Could you lay out every line of the listing below as a JSON list of strings, one string per line, with blank lines omitted?

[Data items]
------------------------------------
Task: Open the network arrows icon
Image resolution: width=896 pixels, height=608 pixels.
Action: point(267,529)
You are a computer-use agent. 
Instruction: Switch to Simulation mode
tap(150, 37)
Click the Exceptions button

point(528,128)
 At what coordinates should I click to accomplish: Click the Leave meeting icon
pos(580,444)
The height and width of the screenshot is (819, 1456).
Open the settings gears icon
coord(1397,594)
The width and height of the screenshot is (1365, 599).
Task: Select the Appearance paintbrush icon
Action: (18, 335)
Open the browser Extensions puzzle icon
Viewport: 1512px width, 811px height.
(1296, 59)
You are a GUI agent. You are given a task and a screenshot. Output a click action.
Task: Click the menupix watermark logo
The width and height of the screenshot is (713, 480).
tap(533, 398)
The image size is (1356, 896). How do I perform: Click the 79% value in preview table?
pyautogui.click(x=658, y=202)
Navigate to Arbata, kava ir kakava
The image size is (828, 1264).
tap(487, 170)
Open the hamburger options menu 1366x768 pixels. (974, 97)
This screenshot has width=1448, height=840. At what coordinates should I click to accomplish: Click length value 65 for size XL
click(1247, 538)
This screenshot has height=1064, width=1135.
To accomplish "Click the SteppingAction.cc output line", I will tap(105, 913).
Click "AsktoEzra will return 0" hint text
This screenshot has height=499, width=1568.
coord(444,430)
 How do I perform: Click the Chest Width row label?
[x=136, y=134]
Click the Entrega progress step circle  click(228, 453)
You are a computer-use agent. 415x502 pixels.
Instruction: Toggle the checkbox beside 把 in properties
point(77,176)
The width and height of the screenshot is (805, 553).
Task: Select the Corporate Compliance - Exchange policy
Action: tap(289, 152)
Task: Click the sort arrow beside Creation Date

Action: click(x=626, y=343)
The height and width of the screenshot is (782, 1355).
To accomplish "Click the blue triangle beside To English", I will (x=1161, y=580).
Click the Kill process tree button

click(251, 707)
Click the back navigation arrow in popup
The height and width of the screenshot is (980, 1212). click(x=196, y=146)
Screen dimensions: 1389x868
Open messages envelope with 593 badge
------------------------------------
== Result for this exercise ==
[
  "Task: Open the network arrows icon",
  "Image resolution: width=896 pixels, height=608 pixels.",
  "Action: point(267,529)",
  "You are a computer-use agent. ",
  "Instruction: Switch to Simulation mode",
  "tap(150, 37)",
  "Click the Exceptions button",
  "point(528,128)",
  " At what coordinates should I click to accomplish: Click the Leave meeting icon",
  "pos(580,444)",
  "The height and width of the screenshot is (819, 1456).",
  "Open the settings gears icon",
  "coord(1397,594)",
  "The width and height of the screenshot is (1365, 599).",
  "Task: Select the Appearance paintbrush icon",
  "Action: (18, 335)",
  "Open the browser Extensions puzzle icon",
  "Viewport: 1512px width, 811px height.",
  "(1296, 59)",
  "You are a GUI agent. You are given a task and a screenshot. Output a click action.",
  "Task: Click the menupix watermark logo",
  "The width and height of the screenshot is (713, 480).",
  "tap(533, 398)",
  "The image size is (1356, 896). How do I perform: Click the 79% value in preview table?",
  "pyautogui.click(x=658, y=202)",
  "Navigate to Arbata, kava ir kakava",
  "The image size is (828, 1264).",
  "tap(487, 170)",
  "Open the hamburger options menu 1366x768 pixels. (974, 97)",
  "This screenshot has width=1448, height=840. At what coordinates should I click to accomplish: Click length value 65 for size XL",
  "click(1247, 538)",
  "This screenshot has height=1064, width=1135.",
  "To accomplish \"Click the SteppingAction.cc output line\", I will tap(105, 913).",
  "Click \"AsktoEzra will return 0\" hint text",
  "This screenshot has height=499, width=1568.",
  "coord(444,430)",
  " How do I perform: Click the Chest Width row label?",
  "[x=136, y=134]",
  "Click the Entrega progress step circle  click(228, 453)",
  "You are a computer-use agent. 415x502 pixels.",
  "Instruction: Toggle the checkbox beside 把 in properties",
  "point(77,176)",
  "The width and height of the screenshot is (805, 553).",
  "Task: Select the Corporate Compliance - Exchange policy",
  "Action: tap(289, 152)",
  "Task: Click the sort arrow beside Creation Date",
  "Action: click(x=626, y=343)",
  "The height and width of the screenshot is (782, 1355).",
  "To accomplish \"Click the blue triangle beside To English\", I will (x=1161, y=580).",
  "Click the Kill process tree button",
  "click(251, 707)",
  "Click the back navigation arrow in popup",
  "The height and width of the screenshot is (980, 1212). click(x=196, y=146)",
  "Screen dimensions: 1389x868",
  "Open messages envelope with 593 badge"
]